Synopsis : Dans une vieille villa de Vénétie vit le petit Martino avec ses parents Alex et Camilla, ses petites sœurs Matilde et Milena, et sa gouvernante Françoise. La famille serait heureuse si Martino n’avait pas un ami imaginaire du nom de Luca. Convaincus que Luca est un innocent fruit de l’imagination de Martino, les parents se prêtent au jeu de leur fils pendant un certain temps, mais des faits troublants, voire paranormaux, l’incitent à consulter un psychiatre…
Un murmure dans l’obscurité, une certaine idée du raffinement esthétique…
Critique : Au milieu des années 70, Enzo Gallo décide de se lancer dans la production cinématographique et crée ainsi sa première société nommée Cinemondial.

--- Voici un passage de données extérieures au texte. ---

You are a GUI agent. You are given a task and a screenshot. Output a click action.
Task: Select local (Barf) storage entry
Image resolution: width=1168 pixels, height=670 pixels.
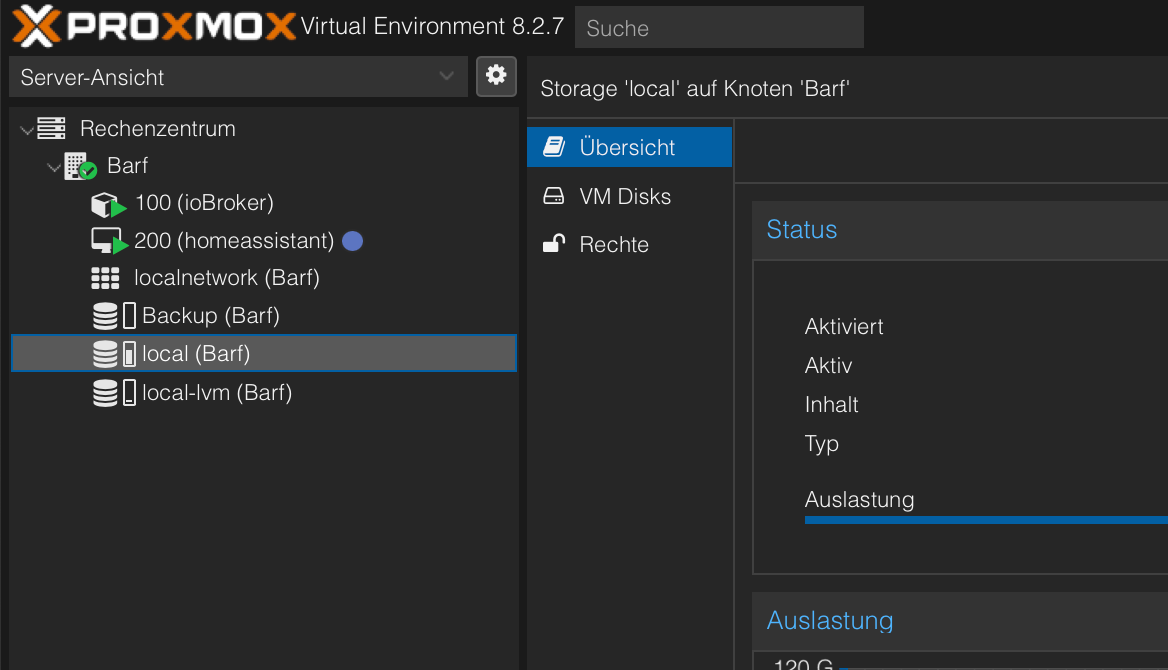pos(196,353)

Pour sa toute première contribution, le producteur entend surfer sur la vague du film fantastique vaporeux initié par le très poétique Ne vous retournez pas (Nicolas Roeg, 1973) et poursuivi bien après par Le cercle infernal (Richard Loncraine, 1977). Pour cela, il s’empare du script du couple formé par Nicolò et Maria Teresa Rienzi intitulé Un murmure dans l’obscurité et le propose au réalisateur Marcello Aliprandi, ancien assistant de Luchino Visconti qui vient de connaître un certain succès avec Corruption, l’affaire du juge Vanini (1975) avec Franco Nero.
Afin de ressembler au maximum à son modèle, le long-métrage est tourné dans la région de Venise, et notamment dans la splendide villa Condulmer qui resplendit de mille feux et contribue grandement à l’ambiance de ce pseudo thriller fantastique. Le réalisateur et son directeur de la photographie Claudio Cirillo se sont régalés à filmer la villa sous toutes ses coutures, depuis les magnifiques jardins jusqu’aux pièces les plus fastueuses. Cela offre un cachet assez exceptionnel à ce long-métrage qui fait preuve d’un certain raffinement esthétique, sur les traces du fameux Luchino Visconti.

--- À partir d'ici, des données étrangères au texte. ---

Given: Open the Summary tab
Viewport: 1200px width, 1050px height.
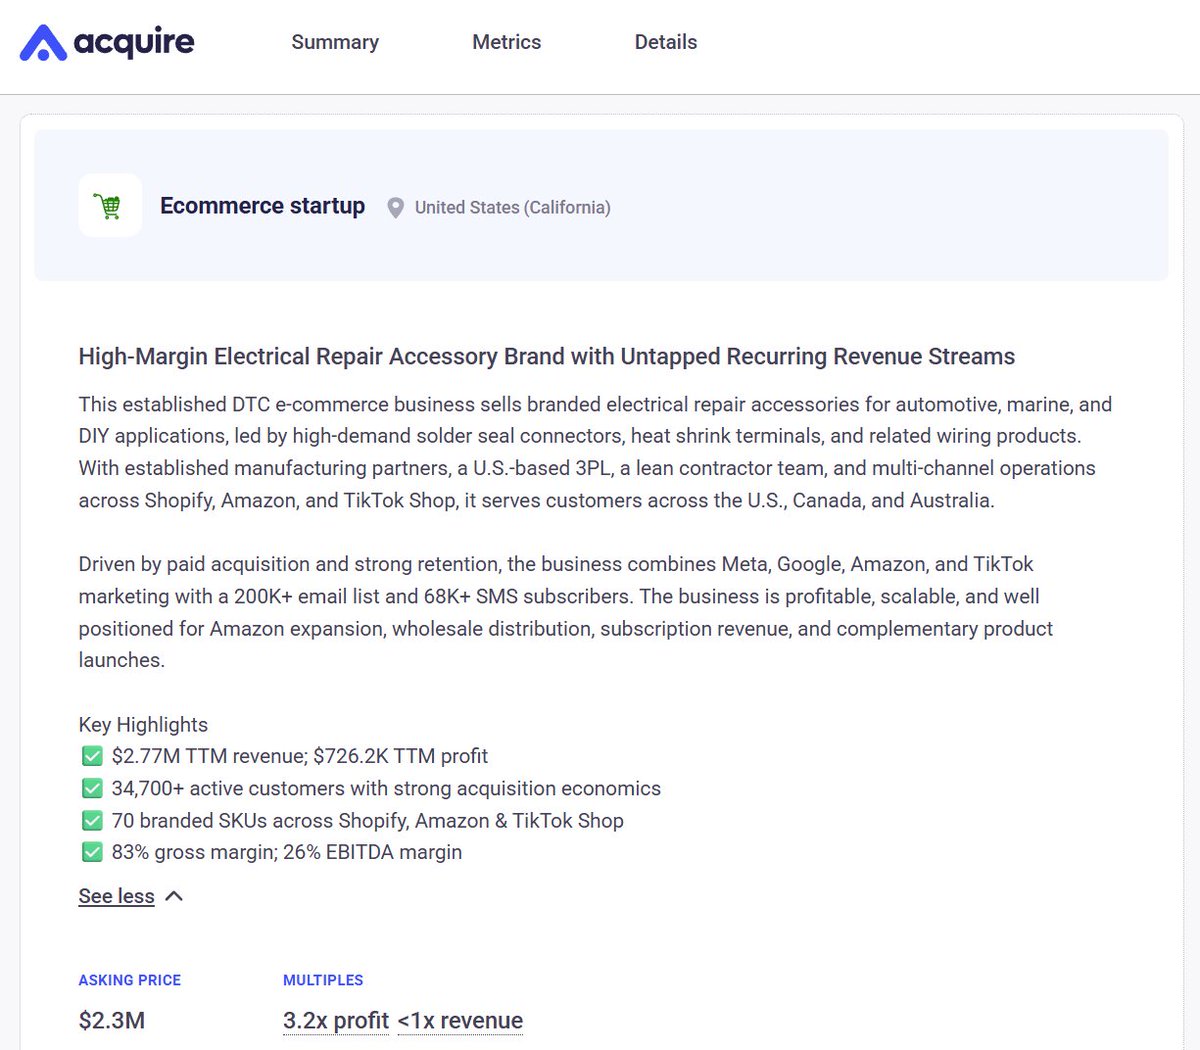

… au service d’un script désespérément vide
Malheureusement, Un murmure dans l’obscurité a beau faire preuve de beaucoup d’ambition sur le plan formel, le film manque d’un véritable script à illustrer. Effectivement, Marcello Aliprandi semble sans cesse hésiter entre film d’auteur et de genre, sans jamais arriver à trancher en faveur de l’un ou de l’autre. Ainsi, cette histoire de couple qui se déchire à la suite du décès de leur premier né et qui finit par se rabibocher par l’entremise du fantôme supposé du défunt n’est jamais approfondie de manière satisfaisante sur le plan intellectuel. En fait, on a du mal à croire à la réalité du couple formé par John Phillip Law et Nathalie Delon, d’autant que le cinéaste insiste lourdement sur les incessantes infidélités du mari.
Mais cette absence de profondeur n’est aucunement compensée par des moments solides en matière de cinéma de genre puisqu’il faut attendre une bonne heure pour que l’unique mort suspecte intervienne. Et encore, elle ne suscite guère l’intérêt tant le réalisateur s’emploie à démontrer qu’il s’agit d’un simple accident et que l’ensemble de l’intrigue revêt un caractère purement métaphorique.
Acteurs en recherche de rôle écrit
Dès lors, Un murmure dans l’obscurité se retrouve dans une impasse en étant incapable de susciter l’intérêt du bisseux désireux de frissonner, mais en laissant également orphelin le spectateur féru de beaux films d’auteur à la complexité revigorante. Il faut avouer que le réalisateur n’est guère aidé par ses acteurs qui n’ont pas l’étoffe de leurs rôles. Olga Bisera (imposée par le producteur Enzo Gallo qui n’est autre que son compagnon d’alors) n’est pas franchement convaincante en gouvernante, Nathalie Delon ne semble pas trop savoir comment orienter sa prestation et John Phillip Law se contente d’être un clone de Clint Eastwood. Finalement, on préfère largement la prestation du gamin Alessandro Poggi qui s’en sort avec les honneurs.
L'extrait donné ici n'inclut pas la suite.